Strap into the sleek Audi A6 4.2, and you'll enjoy the heady thrust of 350 horsepower. Or perhaps the BMW 550i's mighty 360 ponies are more to your liking. You also could strut about town in a Mercedes-Benz E550, boasting to all within earshot of your ride's thunderous 382 horsepower.
On the other hand, maybe you're one of those defiant souls for whom such lofty power ratings elicit a different response: "Not enough."
Ah, then please follow us down the hall. First we need to run you through Paycheck Analysis (good, good-you've got the requisite digits in your bank account) followed by a quick screening in Velocity Tolerance (check your preconceptions at the security desk, please). Thumbs up? Splendid. Now, be patient a moment longer while the guard deactivates the Laser Drool Neutralizer and...feast your eyes on those! You're looking at the three latest supersedans from Germany's leading premium brands. What's that? They seem tame? Why, that's the whole idea. These babies may pattern their sheetmetal after their conventional A6, 5 Series, and E-Class counterparts, but underneath they're Terminators.
You already know about the M5, which BMW launched in all-new, fourth-generation form for the 2006 model year. Let's not pass up a chance to review the car's high-adrenaline vitals, though: world's first V-10 engine in a production sedan; 100 horsepower per liter of displacement (that's 500 horses in total); 8250-rpm redline; seven-speed sequential-manual paddle-shift gearbox (or, for 2007, optional six-speed manual); cross-drilled, ventilated disc brakes; M Dynamic Mode for the ultimate in computer-aided, dancing-on-the-limit handling; and...hey, should we turn the Drool Neutralizer back on? In the M5's first title fight, against the Mercedes-Benz CLS55 AMG (March 2006), the beastly Bimmer won a close decision, its fighter-jet responsiveness edging out the Benz's headbanging straight-line thrust.
Since then, however, two new, exceptionally worthy rivals have emerged from Deutschland.

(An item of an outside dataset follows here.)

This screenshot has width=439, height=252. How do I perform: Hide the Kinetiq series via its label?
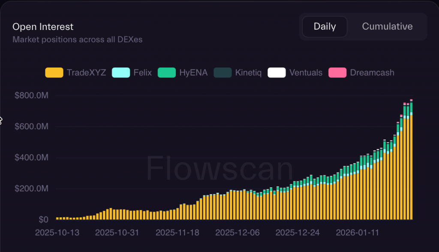pos(249,73)

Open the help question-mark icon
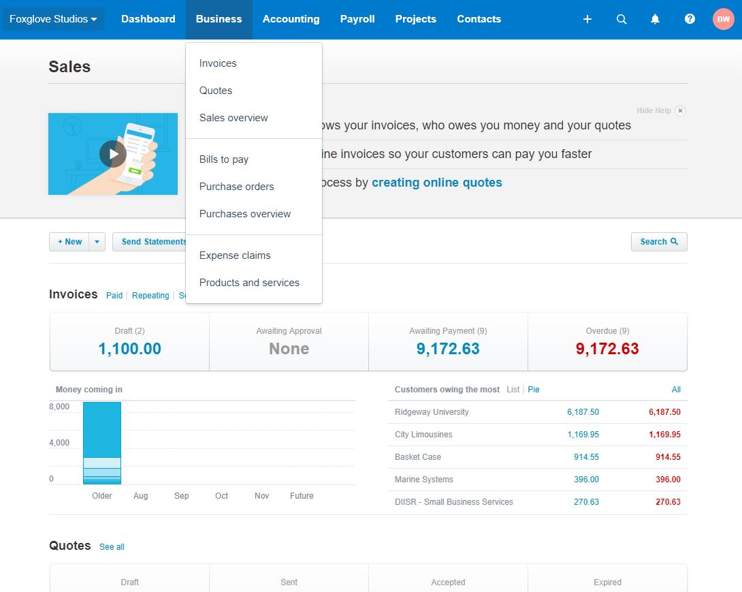[x=690, y=19]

Audi's latest weapon is the new S6 sedan, third generation of a model first introduced in 1995. Like the M5, the S6 brandishes V-10 power, in this case a 5.2-liter version of the engine Audi also builds for corporate colleague Lamborghini (where it serves in the Gallardo sports car). For S6 duty, the 40-valve, aluminum V-10 is detuned slightly, producing "only" 435 horsepower at 6800 rpm, but it's still very much an "exotic" powerplant: direct injection, magnesium variable intake manifold fed by two separate air paths (each with its own air filter), hydraulically adjusted, chain-driven double-overhead camshafts. The engine distributes the considerable fruits of its labors to the road through a standard six-speed automatic with Tiptronic and quattro permanent all-wheel drive. The only visual giveaway is a "V10" badge on each side.